A tower rising at this very moment beside Lewisham station has a new station entrance included for a future Bakerloo Line station.
This doesn’t only impact the Old Kent Road and Lewisham – but all towns served by rail lines through Lewisham. It was supposed to alleviate Southeastern routes serving towns such as Sidcup, Kidbroke, Eltham and Charlton. By 2030 Charlton should be well on its way to seeing 8,000 new homes in the town’s new masterplan.

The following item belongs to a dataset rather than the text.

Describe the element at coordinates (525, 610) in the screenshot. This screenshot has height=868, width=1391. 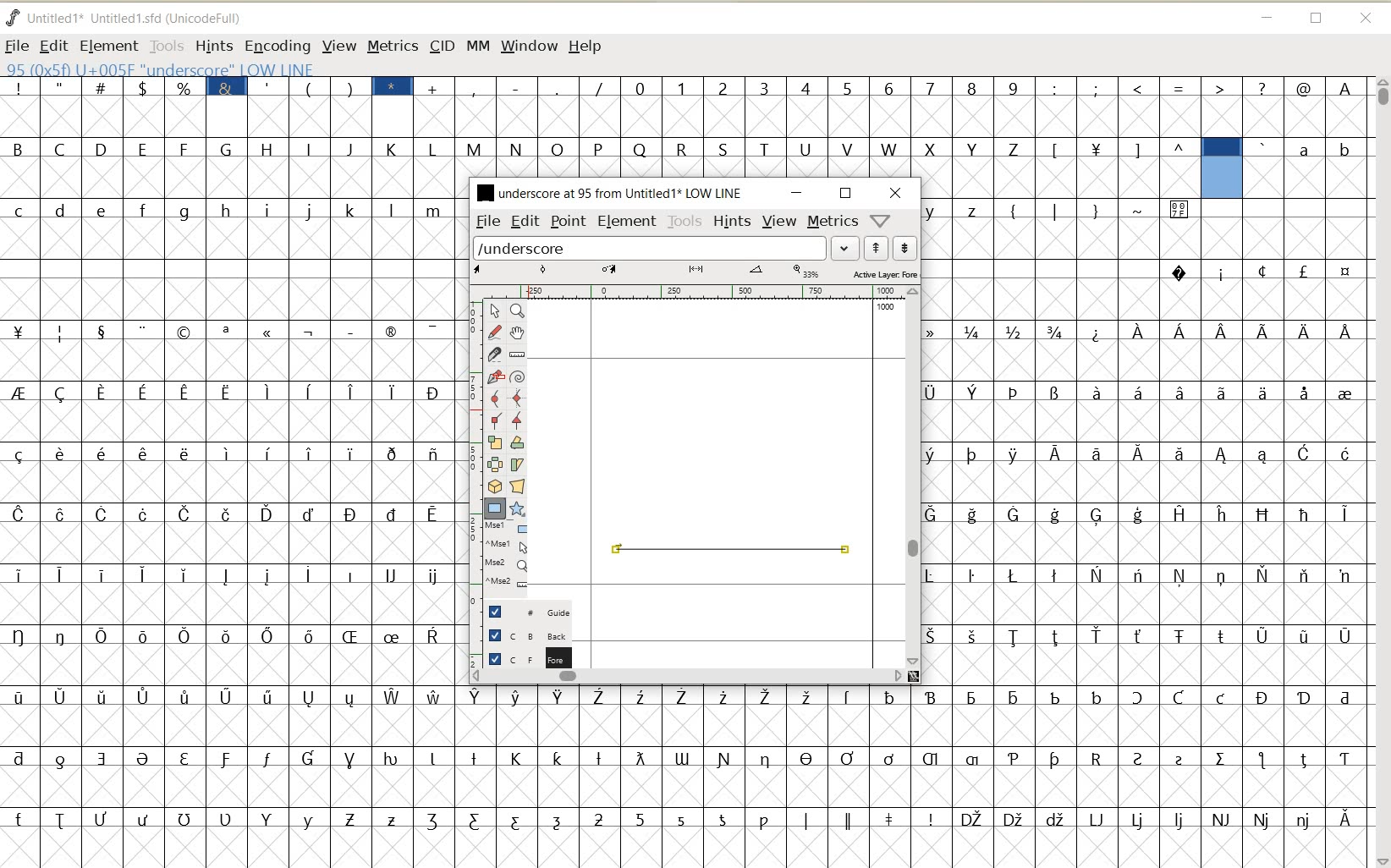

An extension to Camberwell from the current terminal at Elephant & Castle was featured on transport maps as early as the 1930s before cancellation, and now almost 90 years on history looks to be repeating. Signs showing an extension existed in Warwick Avenue station platform into the 1990s. Maps from the 1930s featured an extension:
In recent years a number of towers and large developments to cater for London’s growing population have been approved along the Old Kent Road, with 7,942 homes approved since 2015 and more coming thick and fast.
The line and housing is supposed to assist with population growth. In 2015 London surpassed its previous population peak of 8.6 million seen in 1939 – and is growing by 1 million people per decade. The estimate is now up to 9+ million people.

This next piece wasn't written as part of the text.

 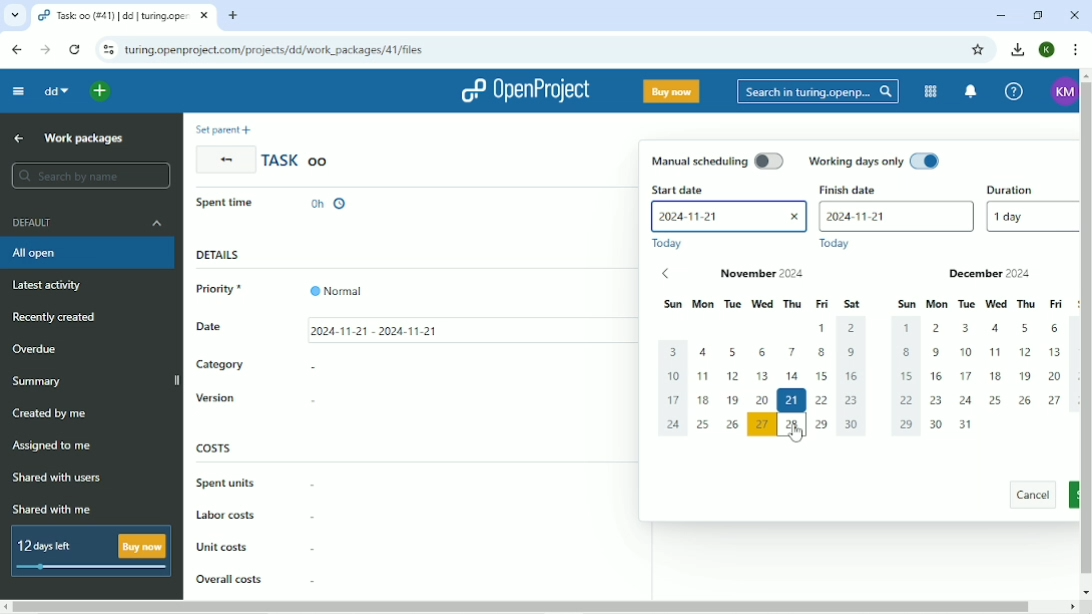 What do you see at coordinates (222, 129) in the screenshot?
I see `Set parent` at bounding box center [222, 129].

England and London lagging
This latest delay is yet another example of painfully slow progress on infrastructure in London and the UK to cater for increasing numbers of people. Well, England to be more specific. Now Scotland is devolved, electrification of rail and opening of new lines – such as the Border Line – are racing ahead of similar English plans under the control of Whitehall.
Despite heavy lobbying, it’s almost 10 years since Network Rail recommended extending the Bakerloo line.
Years of consultations produced a final route:
Residents were already likely to move in with no transport improvement for half a decade – and now that looks indefinite. Here’s a list of some major plots:
Cantium was approved in March 2019 and features 1,113 homes, including 237 at social rent level.
Ruby Triangle includes 2,100 homes with the latest plot approved in June this year.
Southernwood Retail Park: 724 homes approved in June 2019 opposite Burgess Park on retail barns and parking. Plans include a cinema. Developed by Glasgow City Council for the Strathclyde Pension Fund.
Malt Street: 1,300 homes approved in a development by Berkeley Homes.
London Square: 406 homes on the former site of Crosse and Blackwell factory in the Rich Industrial Estate
Carpetright: 260 homes approved June 2020
TfL state they seek to protect planned sites – which could see major plots lay empty for up to a decade.
At New Cross a long running argument between Sainsburys and TfL has ensued as to station location. Sainsburys proposed and withdrew plans. What now?
A further delay now leaves two scenarios; either developers pull the plug which does little for housing problems, or they proceed and existing limited transport options prove inadequate with resulting overcrowding and congestion.